Le commentateur athénien croit qu’à toute distance du centre du Monde, un corps grave se dirige vers ce centre tandis qu’un corps léger s’en éloigne ; ni l’existence de cette tendance ni sa direction n’éprouve quelque influence de la distance ; mais l’intensité de cette tendance varie avec la distance et lui est inversement proportionnelle ; cette dernière proposition, assurément, eût été niée par Aristote.

Si l’on admet l’opinion de Simplicius, on pourra, semble-t-il, raisonner ainsi : S’il existe un monde hors du nôtre, une masse de terre, placée au sein de ce monde, continuera à être portée vers le centre du nôtre, bien qu’avec une très faible gravité ; deux tendances solliciteront cette masse, l’une, faible, vers le centre de ce monde-ci, l’autre, forte, vers le centre de l’autre monde ; cette dernière l’emportera ; la masse de terre sera mue vers le centre du monde où elle se trouve, non du nôtre. C’est assurément là l’objection qu’Aristote avait en vue de réfuter ; elle s’appuie précisément sur le principe, admis par Simplicius, mais rejeté par le Stagirite, que la gravité décroît lorsqu’on fait croître la distance du poids mobile au centre ; on ne trouve, dans l’exposé du commentateur athénien, aucune raison propre à combattre cette objection,

Simplicius nous paraît donc, en ce point, avoir méconnu la doctrine d’Aristote ; Averroès semble, au contraire, en avoir saisi le sens exact. En ce qu’il a dit de cette doctrine, il a mérité, par sa pénétration, ce titre de Commentateur par excellence que lui donnait la Scolastique chrétienne.

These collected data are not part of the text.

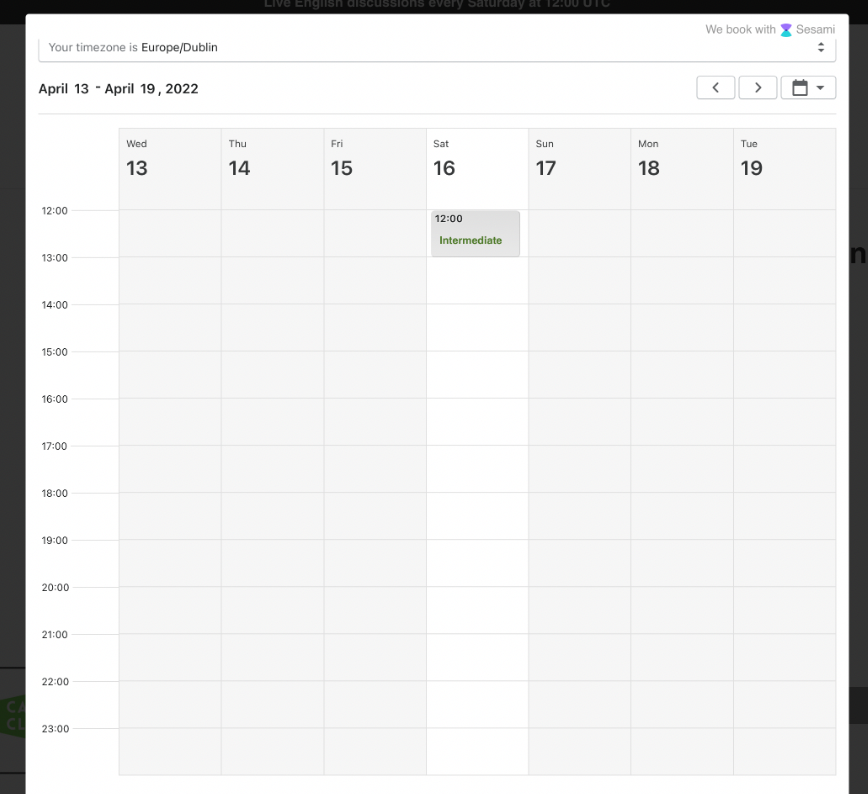Image resolution: width=868 pixels, height=794 pixels.
Task: Expand the timezone stepper arrows
Action: pyautogui.click(x=821, y=47)
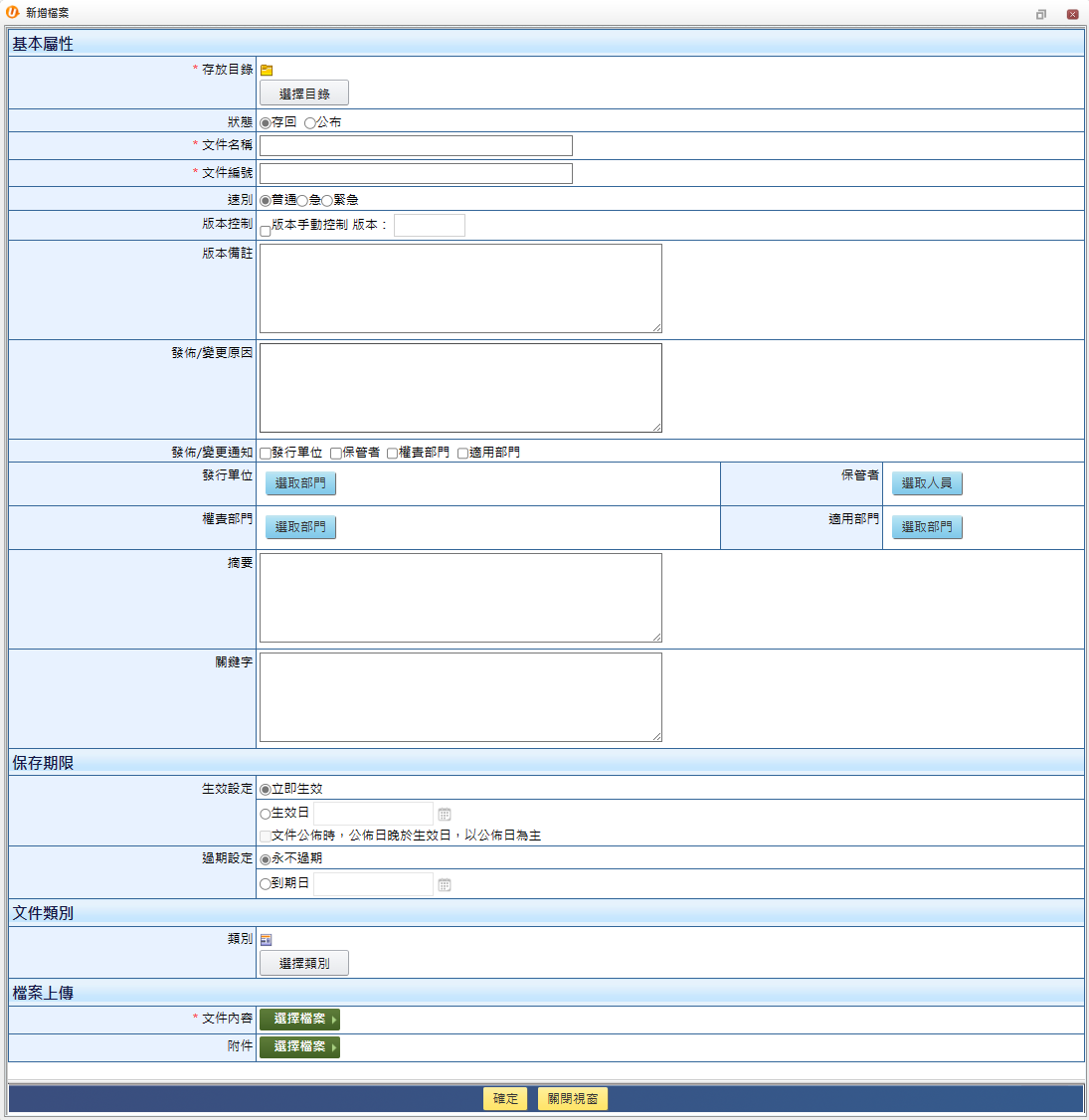Select the 公布 status radio button
This screenshot has height=1120, width=1089.
(310, 122)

Le philosophe de Cordoue expose[1] très longuement, dans ses commentaires au De Cælo, l’argumentation d’Aristote contre la pluralité des mondes ; lorsqu’il parvient au passage qui nous occupe, il s’exprime en ces termes[2] :

« Aristote examine ensuite une objection… On pourrait dire, en effet, que la terre de l’autre monde ne se meut pas vers le centre de ce monde-ci ni inversement, bien que la terre soit de même nature dans les deux mondes ; on pourrait dire qu’il en est de même des autres éléments. Si l’on prend, en effet, un corps formé de l’un de ces éléments, il n’est pas à égale distance des lieux naturels semblables qui lui conviennent au sein de ces deux mondes.

  1. Averrois Cordubensis Commentarii in Aristotelis quatuor libros de Cœlo et Mundo ; in lib. I comm. 76-100.
  2. Averroès loc. cit., comm. 81.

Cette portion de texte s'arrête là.